Some industries that have weathered the rupee appreciation have managed it’s risk not due to

improved risk management but because their fortunes have improved; like the tea industry. For decades auction prices for a kilogram of tea hovered around the $2 mark although in rupee terms they increased due to the local currency weakening. “Before 2009 the plantation sector depended on a highly devalued rupee and that’s how the sector survived,” agrees Rohan Fernando a plantation sector veteran and a Director at Aitken Spence, a listed conglomerate. The shift happened when tea prices almost doubled in dollar terms to almost $4 a kilo in 2009. “Fortunately the plantations companies have been able to work around the rupee appreciation because tea, rubber and palm oil earnings did well,” Fernando says.

Although the high prices have provided a respite for now, the sector is beset with problems including unproductive labour and lack of investment.
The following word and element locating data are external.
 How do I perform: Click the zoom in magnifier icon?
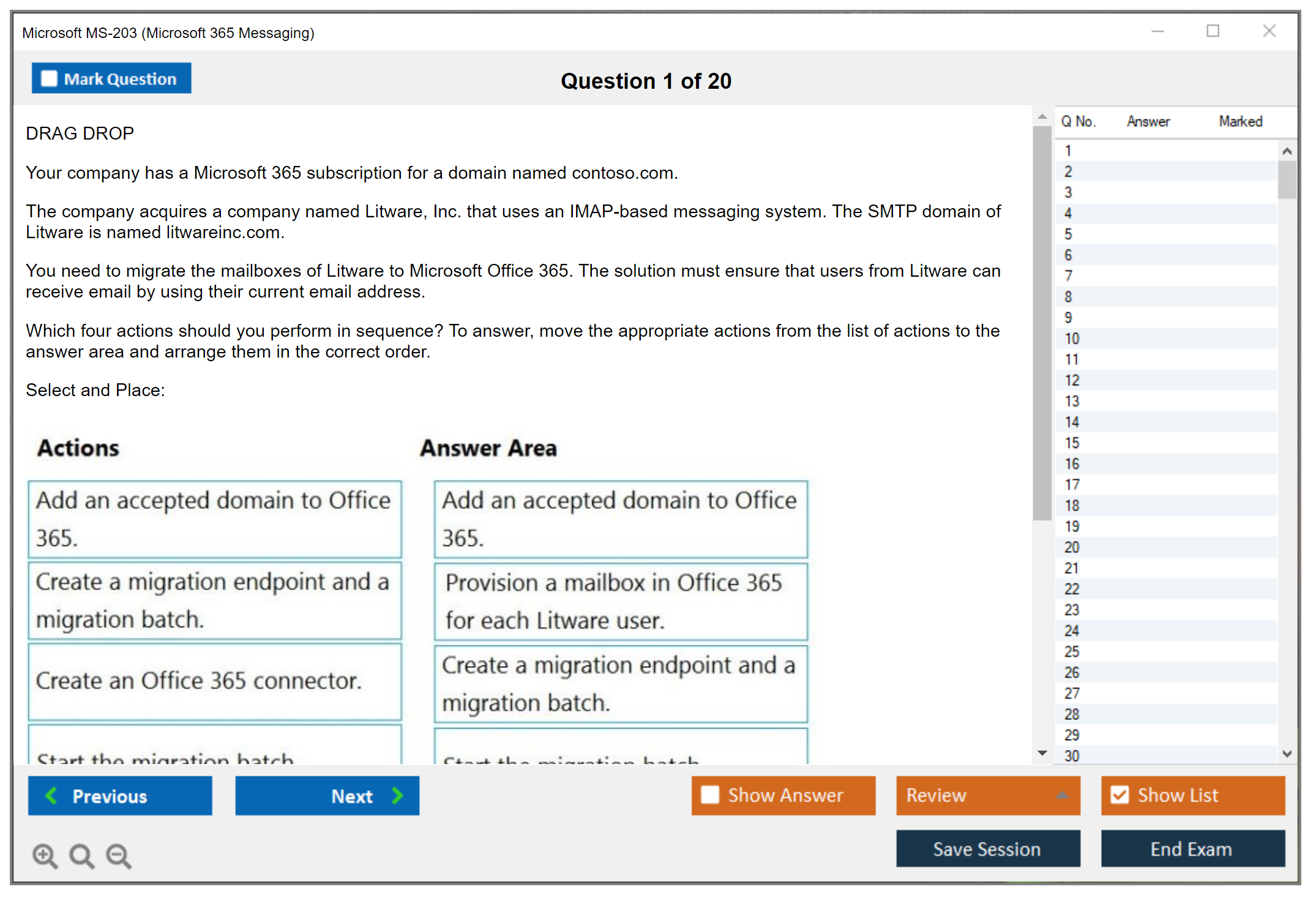(45, 855)
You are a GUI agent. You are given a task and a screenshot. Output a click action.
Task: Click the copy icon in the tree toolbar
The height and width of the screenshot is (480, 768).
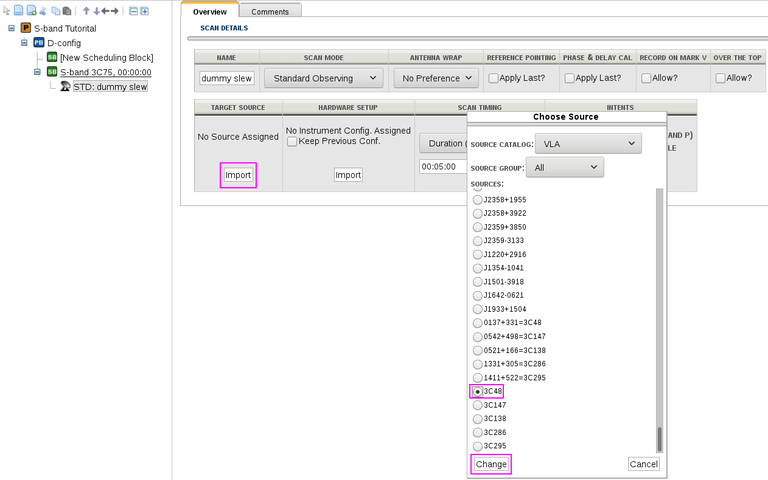(56, 11)
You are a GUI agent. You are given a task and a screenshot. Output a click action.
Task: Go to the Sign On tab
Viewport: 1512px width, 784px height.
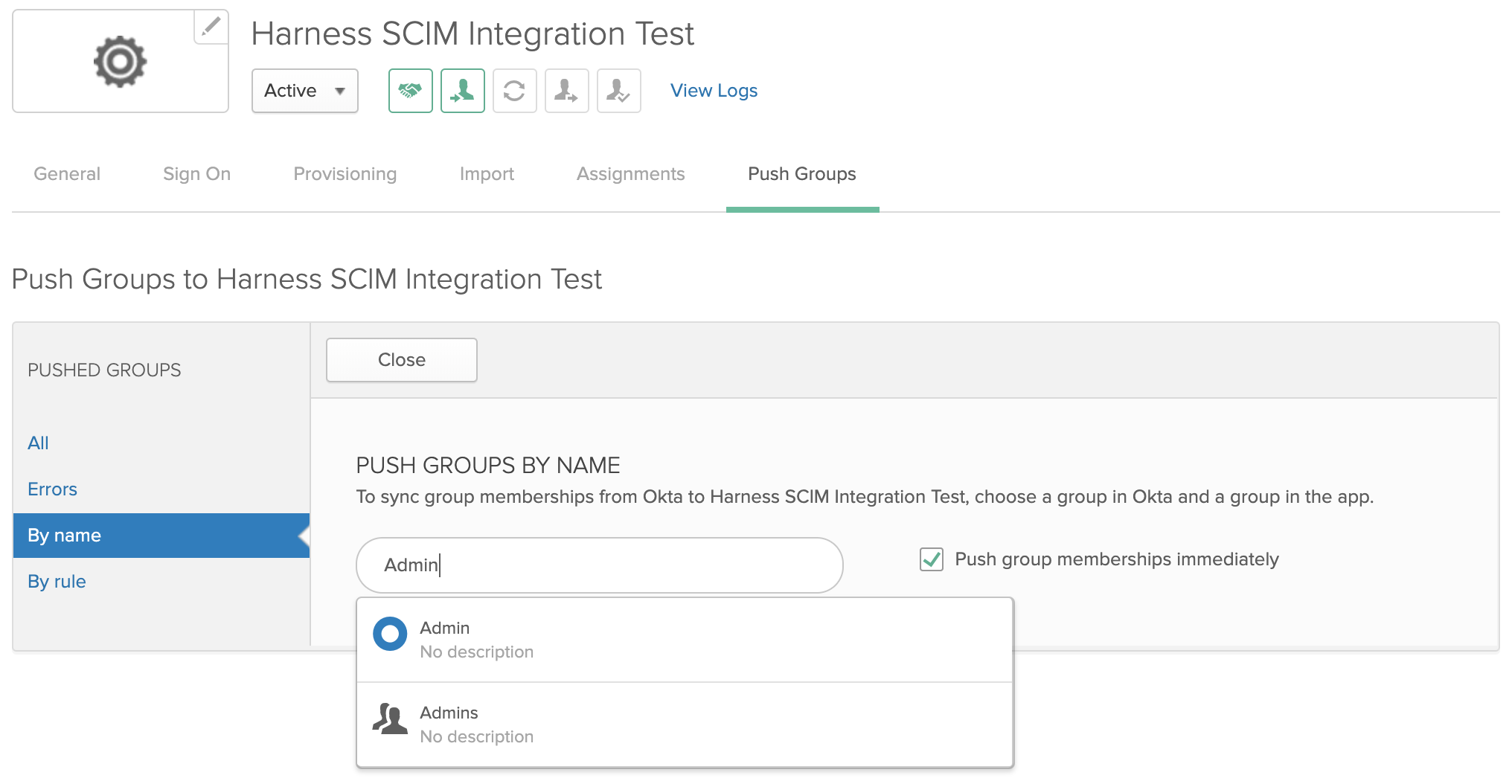[x=197, y=174]
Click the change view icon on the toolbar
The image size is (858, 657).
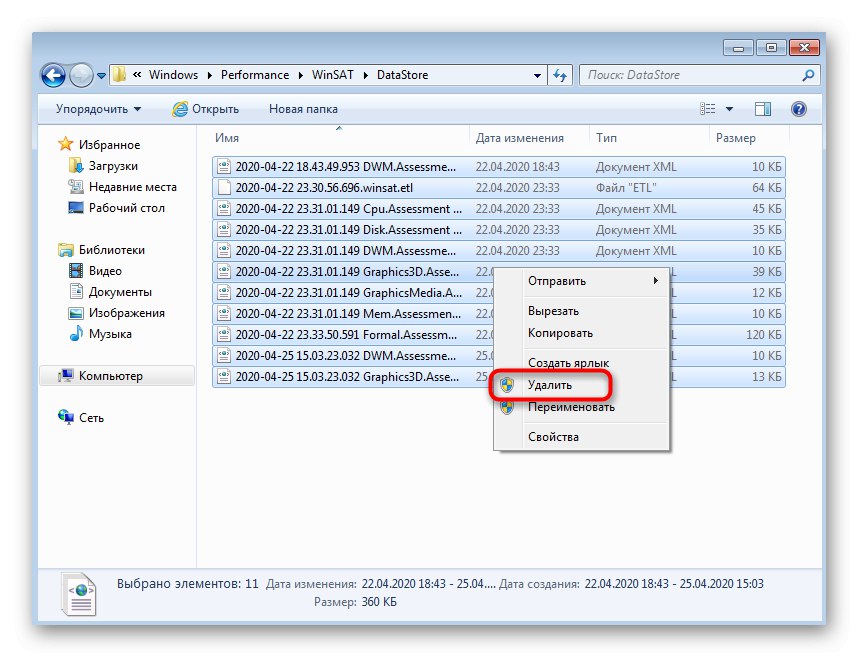pos(706,108)
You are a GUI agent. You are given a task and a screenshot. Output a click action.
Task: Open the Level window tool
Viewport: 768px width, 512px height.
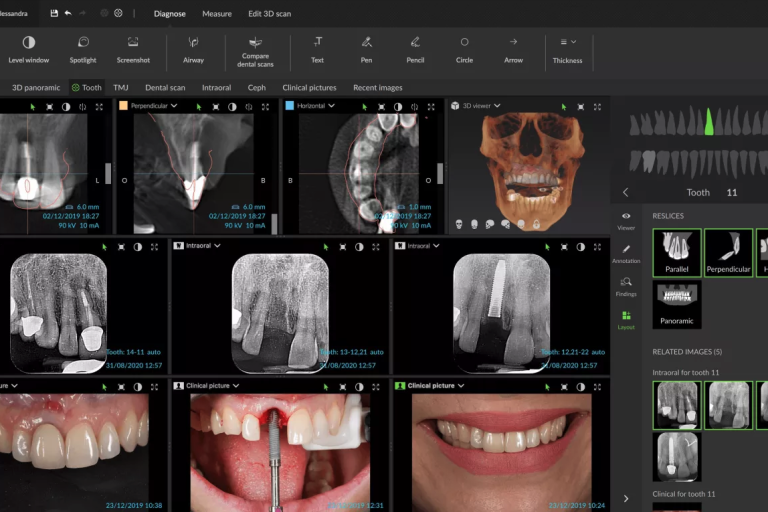(28, 42)

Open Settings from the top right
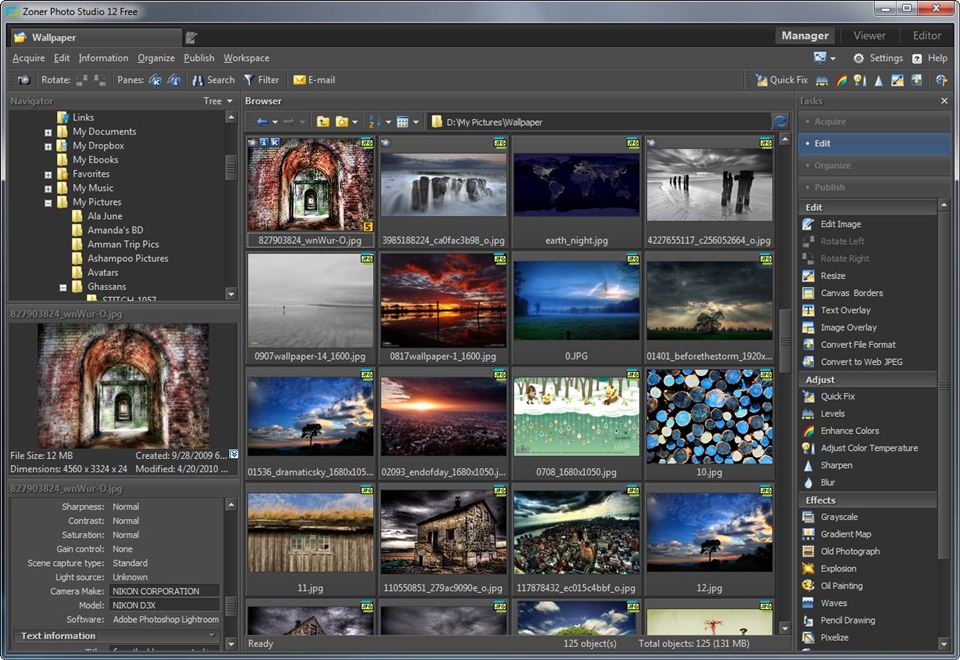(878, 58)
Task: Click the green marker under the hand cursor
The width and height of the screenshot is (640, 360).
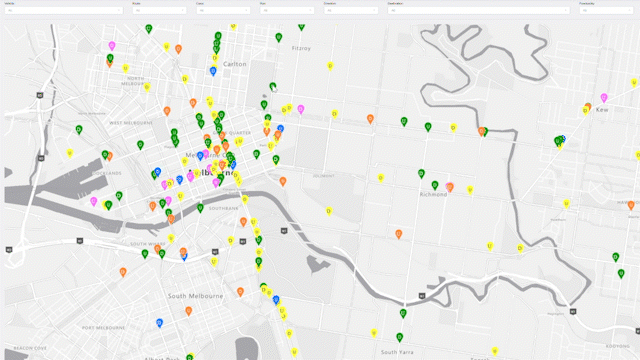Action: coord(273,87)
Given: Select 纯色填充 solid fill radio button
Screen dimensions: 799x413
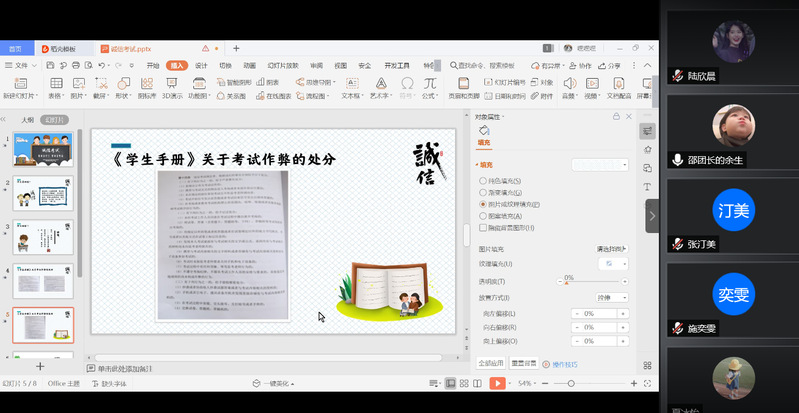Looking at the screenshot, I should click(484, 179).
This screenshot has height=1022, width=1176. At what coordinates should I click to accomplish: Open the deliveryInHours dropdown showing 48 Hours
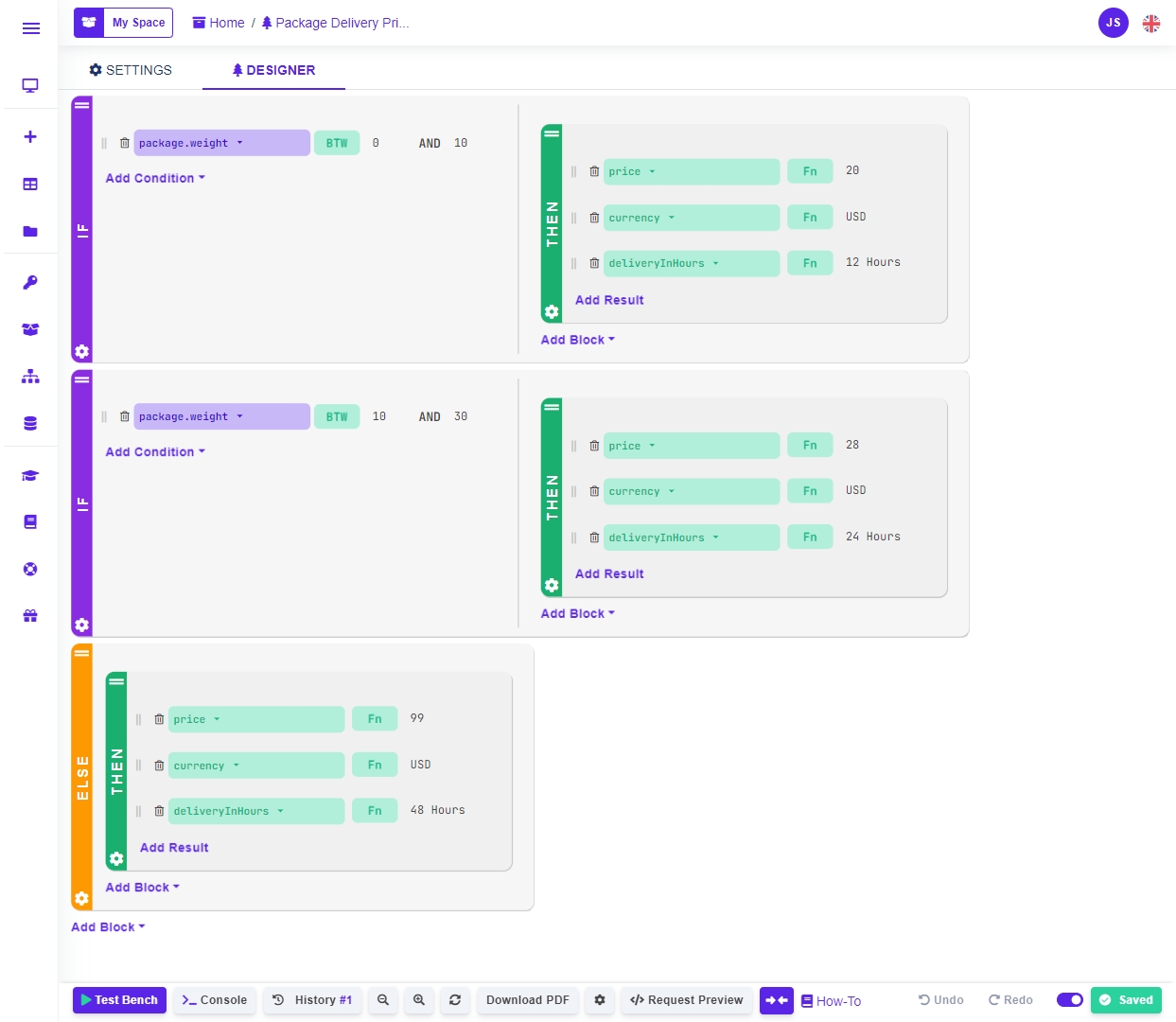(228, 811)
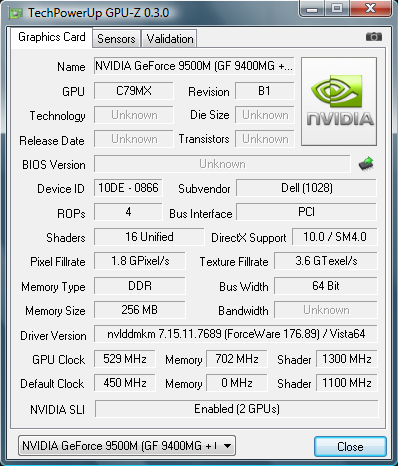
Task: Select the Graphics Card tab
Action: tap(52, 37)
The source of some of these challenges was the weak currency policy over the 1990s’. “In 1995 we had large investments coming from UK companies in the plantation. One company invested 10 million pounds in several plantation companies and they had a very bad experience particularly because of the devaluation of the rupee,” explains Fernando. “Somehow the international community haven’t got the confidence to plough money back in to the country and we need foreign investment and technology to the agriculture sector,” he says.

There are no standard approaches to dealing with the “impossible trinity” because each economy has its unique challenges and priorities also change often. The fixed-exchange-rate system broke down in 1971 when US President Nixon abandoned the link to Gold. That was the dawn of paper money, which has tempted government to try to print wealth in time of hardship. It also heralded the start of floating exchange rates, something Sri Lanka has been reluctant to embrace.

Sarath Rajapakse, a hard boiled neo liberal, thinks floating the currency would teach business to proactively manage their risks and more importantly force government to be responsible. “When there is a peg you know there is a government guarantee. However irresponsible we are (businesses are) the exchange rate will be maintained,” he explains the risk that firms may not focus on productivity, innovation and supply chain efficiency.

Although not obvious, there are many problems stemming from the perfectly fixed exchange rate, somewhat open capital account and monetary policy autonomy. Exporters are disadvantaged because they are not being shielded from inflation, with a commensurate weakening of the currency. A rich “carry trade” opportunity exists for the few foreign investors lucky to hold government debt and most businesses are unable to benefit from lower foreign currency loan interest rates, something a full liberalization of the capital account should bring.

The challenges of modern economic policy are interlinked. So every economy needs to figure its own priorities. Policymaker need to realize that at least some aspects need to be left to the market.